The national high school quiz competitions started in 1961 as a Washington-based televised game show called It's Academic, which is in the Guinness Book of World Records as the world's longest-running television program. In Washington, the program's quizmaster is Mac McGarry, the original host.

High schools sent their three best players to go to the TV competition. Over the years, explained Centennial parent Eric Seifter, schools began setting up teams and clubs so that students could practice. Then schools began holding additional competitions.

This year, the Centennial team came in second to Walter Johnson in the televised Super Bowl championship, competing against teams in Washington, Virginia and Maryland. The event was held May 21 and will be televised at 7 p.m. Saturday on WJZ-TV (Channel 13).

To get to the championship level, the Centennial players first had to win a few contests just to get to two rounds of playoffs, and then win a semifinal and a Baltimore regional competition. The regional match was taped for television May 14 and will be shown at 10 a.m. Saturday on WJZ-TV.

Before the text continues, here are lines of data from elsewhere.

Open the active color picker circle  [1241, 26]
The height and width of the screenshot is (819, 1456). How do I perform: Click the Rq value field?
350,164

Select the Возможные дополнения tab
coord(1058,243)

The format for the televised show never varies. There are five rounds worth varying points. Teams gain points for correct answers and lose them for wrong ones. The third round is visual, meaning the questions are related to visual images, and the fourth round gives 25 bonus points if all questions are answered correctly.

To prepare for the show, members of the Centennial team watched previous competitions, which was especially helpful because some of the questions come up again in later years, Amoros said. For example, in the visual round, a photo of Samuel Gompers was shown, and the team was able to identify the 19th-century labor leader right away because that picture had been shown in a competition from the late 1990s, Amoros said.

"All four of us are passionate about what we do," Fasulo said. "We're really well-rounded when it comes to knowledge."